The DRY Principle (Don't Repeat Yourself)¶
The DRY principle—short for Don't Repeat Yourself—is a foundational tenet in software development. Coined by Andy Hunt and Dave Thomas in The Pragmatic Programmer, DRY is best understood as a call to reduce duplication in code. At its core, the DRY principle encourages developers to express every piece of knowledge or logic within a system once and only once.
Why DRY Matters¶
Duplication is a common source of software decay. When the same logic or data appears in multiple places, it becomes harder to maintain. A change to one instance often requires changes to others; if one is missed, it can introduce bugs, inconsistencies, and costly regressions. Following DRY improves:
- Maintainability: Changes are easier and safer when logic is centralized.
- Readability: Code becomes more concise and understandable.
- Reusability: Well-factored code components can be reused across projects or systems.

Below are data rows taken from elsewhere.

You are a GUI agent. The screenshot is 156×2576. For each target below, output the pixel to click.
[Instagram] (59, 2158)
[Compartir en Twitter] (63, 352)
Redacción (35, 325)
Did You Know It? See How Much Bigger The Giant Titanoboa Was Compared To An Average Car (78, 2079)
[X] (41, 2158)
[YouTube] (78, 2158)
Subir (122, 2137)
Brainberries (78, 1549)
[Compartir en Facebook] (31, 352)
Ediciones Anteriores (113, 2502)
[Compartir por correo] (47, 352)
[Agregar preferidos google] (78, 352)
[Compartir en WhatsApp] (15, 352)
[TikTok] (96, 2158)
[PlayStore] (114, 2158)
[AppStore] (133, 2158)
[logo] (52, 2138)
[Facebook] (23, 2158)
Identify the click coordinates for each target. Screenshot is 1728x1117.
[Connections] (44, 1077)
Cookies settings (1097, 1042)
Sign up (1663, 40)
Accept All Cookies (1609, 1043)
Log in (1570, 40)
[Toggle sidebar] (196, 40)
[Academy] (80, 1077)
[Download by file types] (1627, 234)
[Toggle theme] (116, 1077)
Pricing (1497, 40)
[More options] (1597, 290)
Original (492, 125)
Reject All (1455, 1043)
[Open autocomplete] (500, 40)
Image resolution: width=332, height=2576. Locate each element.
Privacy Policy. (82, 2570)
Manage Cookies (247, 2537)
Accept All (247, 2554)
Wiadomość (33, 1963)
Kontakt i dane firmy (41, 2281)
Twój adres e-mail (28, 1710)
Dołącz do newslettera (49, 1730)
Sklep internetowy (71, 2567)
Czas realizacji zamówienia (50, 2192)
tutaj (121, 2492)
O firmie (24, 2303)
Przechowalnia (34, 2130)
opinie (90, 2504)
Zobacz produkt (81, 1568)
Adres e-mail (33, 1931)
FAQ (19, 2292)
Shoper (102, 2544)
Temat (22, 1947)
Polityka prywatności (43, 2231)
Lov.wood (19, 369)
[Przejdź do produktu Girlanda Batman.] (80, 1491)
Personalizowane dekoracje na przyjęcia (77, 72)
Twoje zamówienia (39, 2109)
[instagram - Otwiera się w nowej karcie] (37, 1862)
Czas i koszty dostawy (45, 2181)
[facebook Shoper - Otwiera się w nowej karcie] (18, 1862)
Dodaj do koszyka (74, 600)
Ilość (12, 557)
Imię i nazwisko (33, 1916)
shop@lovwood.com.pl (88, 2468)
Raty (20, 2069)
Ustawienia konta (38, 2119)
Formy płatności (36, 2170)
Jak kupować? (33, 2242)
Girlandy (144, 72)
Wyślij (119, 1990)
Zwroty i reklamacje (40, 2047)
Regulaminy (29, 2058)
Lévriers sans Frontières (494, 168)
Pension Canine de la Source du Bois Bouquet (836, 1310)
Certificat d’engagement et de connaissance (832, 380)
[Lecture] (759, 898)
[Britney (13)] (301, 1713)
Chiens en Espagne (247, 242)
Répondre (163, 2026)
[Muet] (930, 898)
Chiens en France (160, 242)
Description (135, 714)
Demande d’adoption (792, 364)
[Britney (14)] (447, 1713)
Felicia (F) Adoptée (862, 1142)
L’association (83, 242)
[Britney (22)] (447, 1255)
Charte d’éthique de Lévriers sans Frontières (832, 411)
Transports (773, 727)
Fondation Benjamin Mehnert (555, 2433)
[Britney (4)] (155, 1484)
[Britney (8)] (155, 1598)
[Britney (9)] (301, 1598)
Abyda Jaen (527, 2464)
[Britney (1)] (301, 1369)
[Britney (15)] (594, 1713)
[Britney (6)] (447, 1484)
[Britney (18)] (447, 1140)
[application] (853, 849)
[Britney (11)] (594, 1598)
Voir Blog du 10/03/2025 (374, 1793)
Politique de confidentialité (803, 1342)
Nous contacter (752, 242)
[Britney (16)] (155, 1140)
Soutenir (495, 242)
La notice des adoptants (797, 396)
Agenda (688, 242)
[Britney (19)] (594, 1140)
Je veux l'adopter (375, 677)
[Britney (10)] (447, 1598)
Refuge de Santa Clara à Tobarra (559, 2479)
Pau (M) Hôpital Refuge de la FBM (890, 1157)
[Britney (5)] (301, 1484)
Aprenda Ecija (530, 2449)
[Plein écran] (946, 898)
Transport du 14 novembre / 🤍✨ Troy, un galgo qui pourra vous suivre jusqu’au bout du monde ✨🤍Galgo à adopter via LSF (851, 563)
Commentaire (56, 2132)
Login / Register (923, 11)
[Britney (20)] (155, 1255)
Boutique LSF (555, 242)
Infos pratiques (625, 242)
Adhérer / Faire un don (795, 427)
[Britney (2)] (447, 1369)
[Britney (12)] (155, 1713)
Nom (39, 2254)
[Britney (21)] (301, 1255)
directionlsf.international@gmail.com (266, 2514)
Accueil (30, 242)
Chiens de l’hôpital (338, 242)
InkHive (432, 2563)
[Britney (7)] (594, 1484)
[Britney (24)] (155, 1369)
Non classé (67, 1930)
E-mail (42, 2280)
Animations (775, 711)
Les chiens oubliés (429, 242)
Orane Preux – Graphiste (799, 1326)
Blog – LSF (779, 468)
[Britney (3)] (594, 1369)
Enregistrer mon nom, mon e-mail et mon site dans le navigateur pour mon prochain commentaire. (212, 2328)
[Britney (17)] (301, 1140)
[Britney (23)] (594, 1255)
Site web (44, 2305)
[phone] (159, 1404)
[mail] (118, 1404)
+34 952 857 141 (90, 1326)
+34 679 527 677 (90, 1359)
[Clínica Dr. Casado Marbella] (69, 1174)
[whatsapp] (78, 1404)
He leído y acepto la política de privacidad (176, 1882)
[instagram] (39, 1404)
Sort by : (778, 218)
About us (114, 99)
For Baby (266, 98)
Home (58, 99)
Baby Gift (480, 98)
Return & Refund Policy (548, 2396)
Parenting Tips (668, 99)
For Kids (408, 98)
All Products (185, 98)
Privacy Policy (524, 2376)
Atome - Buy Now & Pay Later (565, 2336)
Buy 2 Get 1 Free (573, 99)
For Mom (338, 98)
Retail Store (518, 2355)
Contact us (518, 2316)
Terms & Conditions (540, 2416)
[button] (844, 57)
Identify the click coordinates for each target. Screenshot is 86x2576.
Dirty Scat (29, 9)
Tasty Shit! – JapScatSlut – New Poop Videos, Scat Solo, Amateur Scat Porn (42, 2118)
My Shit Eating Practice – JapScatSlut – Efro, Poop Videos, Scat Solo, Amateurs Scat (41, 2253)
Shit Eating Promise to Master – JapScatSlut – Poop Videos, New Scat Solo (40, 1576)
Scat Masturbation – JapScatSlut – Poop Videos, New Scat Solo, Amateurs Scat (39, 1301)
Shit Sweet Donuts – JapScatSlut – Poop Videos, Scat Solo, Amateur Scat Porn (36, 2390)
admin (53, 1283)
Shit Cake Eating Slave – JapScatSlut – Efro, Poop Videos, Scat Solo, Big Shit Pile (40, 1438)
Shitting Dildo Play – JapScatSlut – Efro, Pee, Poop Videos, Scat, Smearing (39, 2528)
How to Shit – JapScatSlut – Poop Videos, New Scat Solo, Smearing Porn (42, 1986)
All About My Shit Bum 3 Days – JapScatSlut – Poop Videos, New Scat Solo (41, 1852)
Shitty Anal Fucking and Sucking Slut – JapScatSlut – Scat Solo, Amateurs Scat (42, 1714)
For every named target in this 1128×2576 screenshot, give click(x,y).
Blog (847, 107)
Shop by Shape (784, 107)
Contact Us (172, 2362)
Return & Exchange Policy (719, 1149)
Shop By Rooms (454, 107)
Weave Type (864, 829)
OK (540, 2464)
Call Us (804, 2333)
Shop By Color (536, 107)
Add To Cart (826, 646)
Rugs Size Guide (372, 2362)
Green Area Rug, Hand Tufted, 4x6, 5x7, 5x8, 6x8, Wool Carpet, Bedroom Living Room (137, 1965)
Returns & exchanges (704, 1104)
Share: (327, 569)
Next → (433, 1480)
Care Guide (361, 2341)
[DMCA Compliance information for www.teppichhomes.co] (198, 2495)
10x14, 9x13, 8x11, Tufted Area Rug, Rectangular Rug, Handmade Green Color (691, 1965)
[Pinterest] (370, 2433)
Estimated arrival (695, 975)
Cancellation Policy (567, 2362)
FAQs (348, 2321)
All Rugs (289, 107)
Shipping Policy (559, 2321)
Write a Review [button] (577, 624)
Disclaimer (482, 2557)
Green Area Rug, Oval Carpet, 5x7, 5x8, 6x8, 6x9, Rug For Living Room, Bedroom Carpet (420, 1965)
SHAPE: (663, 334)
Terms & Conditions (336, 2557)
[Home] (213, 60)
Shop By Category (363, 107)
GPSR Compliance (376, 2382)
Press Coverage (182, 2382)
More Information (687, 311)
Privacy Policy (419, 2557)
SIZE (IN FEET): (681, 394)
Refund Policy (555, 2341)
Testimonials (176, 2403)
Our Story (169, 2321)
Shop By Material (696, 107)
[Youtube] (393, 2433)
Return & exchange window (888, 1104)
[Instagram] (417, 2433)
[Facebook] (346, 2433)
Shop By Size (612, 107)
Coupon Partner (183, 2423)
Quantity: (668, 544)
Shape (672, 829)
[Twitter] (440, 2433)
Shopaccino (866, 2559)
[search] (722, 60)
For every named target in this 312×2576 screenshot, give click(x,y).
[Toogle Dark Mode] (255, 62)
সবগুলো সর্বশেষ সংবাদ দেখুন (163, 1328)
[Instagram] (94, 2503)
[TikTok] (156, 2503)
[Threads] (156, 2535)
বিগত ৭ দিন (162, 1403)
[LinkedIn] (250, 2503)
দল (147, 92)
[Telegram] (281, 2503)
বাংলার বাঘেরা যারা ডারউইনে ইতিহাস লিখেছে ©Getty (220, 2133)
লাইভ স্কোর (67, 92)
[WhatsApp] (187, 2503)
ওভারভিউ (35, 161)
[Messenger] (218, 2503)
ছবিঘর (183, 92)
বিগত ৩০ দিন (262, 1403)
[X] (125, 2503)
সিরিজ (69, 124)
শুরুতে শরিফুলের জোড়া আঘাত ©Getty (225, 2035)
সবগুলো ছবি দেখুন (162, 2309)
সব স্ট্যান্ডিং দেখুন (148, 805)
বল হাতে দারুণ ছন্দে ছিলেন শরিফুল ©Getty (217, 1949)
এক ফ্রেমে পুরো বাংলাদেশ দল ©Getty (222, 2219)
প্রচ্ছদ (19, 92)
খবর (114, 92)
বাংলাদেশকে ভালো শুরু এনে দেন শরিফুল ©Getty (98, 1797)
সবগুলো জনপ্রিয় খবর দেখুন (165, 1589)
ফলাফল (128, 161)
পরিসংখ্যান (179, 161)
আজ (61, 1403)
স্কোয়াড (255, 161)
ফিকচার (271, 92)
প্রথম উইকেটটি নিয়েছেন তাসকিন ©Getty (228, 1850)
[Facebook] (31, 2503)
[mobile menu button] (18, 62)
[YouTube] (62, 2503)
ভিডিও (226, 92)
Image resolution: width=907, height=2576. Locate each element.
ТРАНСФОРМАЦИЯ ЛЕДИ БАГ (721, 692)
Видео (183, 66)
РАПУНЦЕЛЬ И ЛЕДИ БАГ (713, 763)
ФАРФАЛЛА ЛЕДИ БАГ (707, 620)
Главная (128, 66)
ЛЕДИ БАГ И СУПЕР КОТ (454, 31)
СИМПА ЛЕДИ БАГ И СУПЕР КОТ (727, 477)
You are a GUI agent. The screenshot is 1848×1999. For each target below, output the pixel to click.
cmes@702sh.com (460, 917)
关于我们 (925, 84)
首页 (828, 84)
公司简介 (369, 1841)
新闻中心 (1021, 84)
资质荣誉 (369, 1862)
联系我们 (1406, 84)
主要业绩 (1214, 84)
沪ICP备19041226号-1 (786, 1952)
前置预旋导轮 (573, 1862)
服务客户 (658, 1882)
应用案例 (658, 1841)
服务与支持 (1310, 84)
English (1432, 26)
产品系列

- Testability: Modular, DRY code is easier to test in isolation.
Recognizing Duplication¶
Duplication in software isn't limited to identical lines of code. It includes:
- Logic Duplication: Repeating the same calculations or conditional structures.
- Structural Duplication: Replicating function bodies, class definitions, or data structures.
- Semantic Duplication: Expressing the same idea or concept multiple ways in different parts of the codebase.
- Configuration Duplication: Hard-coding values or repeating settings across modules.
It is important to understand that not all repetition is harmful. Sometimes, attempting to eliminate minor or coincidental duplication can lead to over-generalization and reduced clarity. The key is to identify meaningful duplication—cases where the same logic or concept is repeated with only superficial differences.
Applying DRY in Python¶
Python offers several tools and constructs to help enforce the DRY principle. Here are some illustrative examples.
Using Functions to Eliminate Logic Duplication¶
Before DRY:
def calculate_discounted_price(price):
if price > 100:
price -= price * 0.1
return price
def calculate_discounted_shipping(shipping_cost):
if shipping_cost > 100:
shipping_cost -= shipping_cost * 0.1
return shipping_cost
After Applying DRY:
def apply_discount(amount, threshold=100, discount_rate=0.1):
if amount > threshold:
amount -= amount * discount_rate
return amount
Now the logic is centralized and changes (e.g., altering the discount rate) only need to happen in one place.
Eliminating Data Structure Duplication¶
Before DRY:
user = {
"first_name": "Alice",
"last_name": "Smith",
"email": "alice@example.com"
}
admin = {
"first_name": "Alice",
"last_name": "Smith",
"email": "alice@example.com",
"permissions": ["read", "write", "delete"]
}
After Applying DRY with Inheritance:
class User:
def __init__(self, first_name, last_name, email):
self.first_name = first_name
self.last_name = last_name
self.email = email
class Admin(User):
def __init__(self, first_name, last_name, email, permissions):
super().__init__(first_name, last_name, email)
self.permissions = permissions
This use of object-oriented principles avoids repetition and enables logical grouping of behavior.
Consolidating Repeated Logic with Decorators¶
def log_start_and_end(func):
def wrapper(*args, **kwargs):
print(f"Starting {func.__name__}")
result = func(*args, **kwargs)
print(f"Ending {func.__name__}")
return result
return wrapper
@log_start_and_end
def process_data():
# process logic
pass
@log_start_and_end
def generate_report():
# report logic
pass
Here, the decorator encapsulates common logic (logging), keeping the core functionality of the functions clean and focused.
When to Be Cautious¶
While DRY is a powerful guide, it must be applied judiciously. Overzealous adherence can lead to:
- Over-abstraction: Generalizing prematurely before sufficient use cases exist.
- Tight Coupling: Sharing logic between components that should evolve independently.
- Reduced Readability: Abstracted code may obscure the intent if not well-named or documented.
A good heuristic is the Rule of Three: duplication is acceptable the first time and possibly even the second. Only when the pattern appears a third time should you consider extracting it.